Macron contre le retour de la peine de mort : une mise en garde qui ne suffit pas à éteindre le débat

Emmanuel Macron a pris la parole pour mettre en garde contre les appels croissants à la restauration de la peine de mort en France, affirmant qu’« aucune fatalité n’attache durablement un peuple à la peine capitale » — une formule qui sonne comme un rappel à l’ordre autant qu’une leçon d’histoire adressée à celles et ceux qui, à droite comme à l’extrême droite, agitent de nouveau ce spectre dans le débat public.

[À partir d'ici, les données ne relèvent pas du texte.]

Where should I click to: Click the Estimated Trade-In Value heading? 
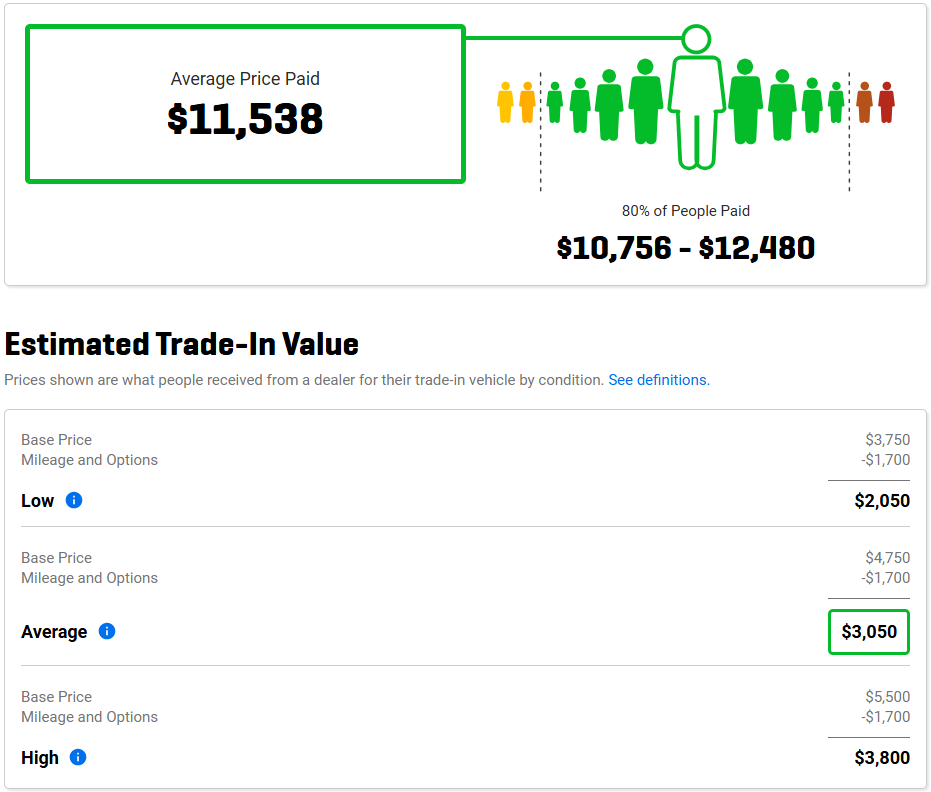[x=182, y=344]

La déclaration du chef de l’État intervient dans un contexte de résurgence rhétorique autour de la question sécuritaire, portée notamment par des figures politiques qui instrumentalisent la peur et l’émotion collective — souvent à la suite de faits divers médiatisés — pour réclamer un retour à une justice d’exception que la France a officiellement abolie en 1981 sous l’impulsion de Robert Badinter et du gouvernement Mitterrand. Quarante ans après cette abolition historique, le débat resurgit, et il n’est pas anodin.

Car derrière l’argument sécuritaire se cache une réalité que les défenseurs de la peine capitale omettent systématiquement de mentionner : partout dans le monde où elle est appliquée, la peine de mort frappe de manière disproportionnée les populations racisées, pauvres et marginalisées. Aux États-Unis, au Japon, en Iran ou en Arabie saoudite, les données sont sans appel — ce sont toujours les mêmes qui montent sur l’échafaud, tandis que les privilégiés disposent d’avocats capables de négocier leur sort. La peine de mort n’est pas une justice aveugle : elle voit très bien qui elle condamne.

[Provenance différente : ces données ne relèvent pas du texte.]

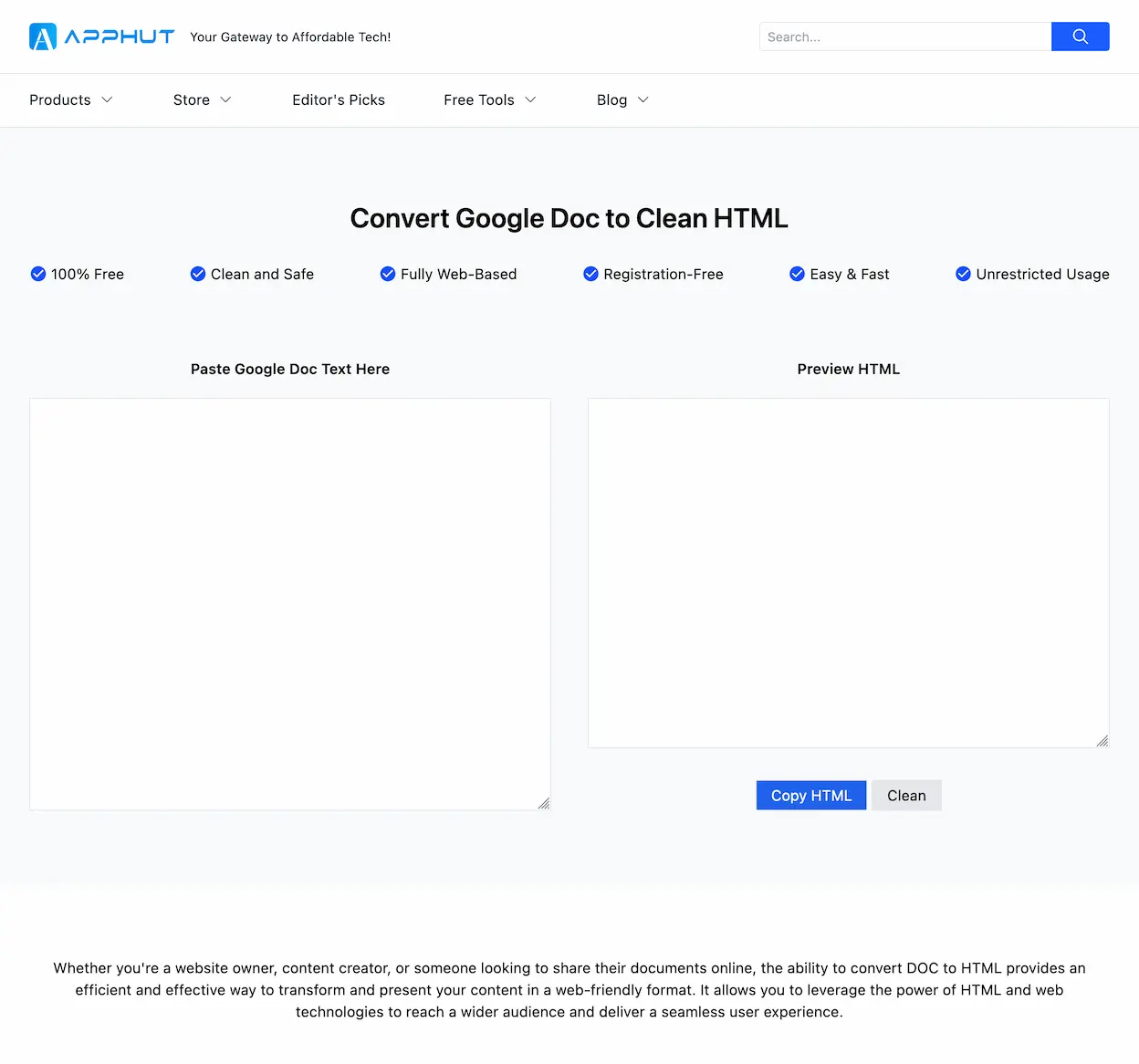Expand the Store dropdown
The image size is (1139, 1064).
click(x=202, y=99)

La position de Macron, aussi bienvenue soit-elle sur le fond, ne doit pas faire oublier que c’est son propre camp qui a contribué, par des années de surenchère sécuritaire et de dérive droitière, à normaliser un climat dans lequel de telles demandes trouvent un écho. Pointer du doigt les appels à restaurer la peine capitale sans interroger les structures qui les rendent audibles, c’est soigner le symptôme sans toucher à la maladie.

La France reste liée par la Convention européenne des droits de l’homme et par le protocole n°13, qui interdit la peine de mort en toutes circonstances — y compris en temps de guerre. Toute restauration supposerait une sortie du cadre européen des droits fondamentaux, une perspective aux conséquences politiques et juridiques considérables que ses partisans évacuent d’un revers de main.

Ce qui se joue ici dépasse la seule question pénale. C’est une bataille pour définir quel type de société nous voulons construire — une société qui répond à la violence par davantage de violence d’État, ou une société qui s’attaque aux conditions sociales, économiques et structurelles qui fabriquent l’insécurité. Les mouvements abolitionnistes, féministes et antiracistes le savent depuis longtemps : la justice ne se réduit pas à la punition.

Macron a parlé. Reste à voir si ses actes seront à la hauteur de ses mots.